The direction by Eastwood is entrenched in the typical ‘character driven’ style.  The film goes along the path of showing Chris Kyle’s life; bringing us through ‘parts’ of his life that had an endearing effect at home and overseas.  Eastwood molds the typical three acts into one ‘overall’ progression; where you feel the journey in a more abstract sense than in any kind of traditional military film.  You see this kind of journey strike deeper accords, and succeed more with audiences (The Hurt Locker, Black Hawk Down, Saving Private Ryan, and Letters from Iwo Jima).  Mixing of both being home and abroad helps that abstract feeling by creating a deep human element on an emotional scale.  The film starts with a quick ‘prologue’ look at his childhood, as you watch how Chris Kyle becomes who he is at the main ‘start’ of the film.  As we go along, he meets his wife, gets married and heads off to war.  From this point, the film goes on a ‘back and forth’ method, showing his four tours as compared to his return stateside.  As the film moves at a methodical pace, it is carried thoroughly by Bradley Cooper’s performance as you watch the ‘unraveling’ aspect of what happens to a person’s psyche by the continuous tours.  That breakdown is raw to the bone, and one that is not ‘overblown’ or ‘force-fed.’  You never just see one side of the coin as Eastwood shows you both the ‘good’ and ‘bad’ that happen to a person at war.  You see that (as mentioned above) denial and arrogance, the blind fortitude and ‘brotherly’ fondness.  Every aspect of Military life has a rippling effect throughout this film.  You get that heartfelt emotion that bleeds through each interaction Chris Kyle has with his fellow soldiers, Iraqi citizens and most importantly, his family.  This is what helps build the film’s overall ‘character driven’ premise, leaving you to peel back layers of the journey as if you’re the person in the film.  That ‘motive’ to push you to a question and see that flaw helps make the film have heart.  It gives this film a strong purpose of showing the ‘humanity’ of War.  The greatness in the direction is how Eastwood breaks down the person, and gives you a sign of hope through endearment.  Once the film hits the finale, you are overwhelmed by the journey, but also silenced by the achievements on both a military and life scale.

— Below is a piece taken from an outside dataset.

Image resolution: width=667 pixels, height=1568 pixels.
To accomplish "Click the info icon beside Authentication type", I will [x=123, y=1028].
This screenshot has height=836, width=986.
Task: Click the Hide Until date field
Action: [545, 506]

The visuals of the film are raw and gritty, comparable to any kind of military film.  From the action on the battlefield or his family life, you feel the authenticity of the film.  The score helps create a riveting tone, but it isn’t something that adds superior depth as compared to the rest of the film.

American Sniper takes you on a journey, and will leave you a human tale that hits you at the core.  Even with some technical and some cliché aspects used throughout, this is formidable film and one of Clint Eastwood’s best in quite some time.  If you’re a fan of Eastwood and Cooper, check this out.  You will be on for a tense and emotional ride.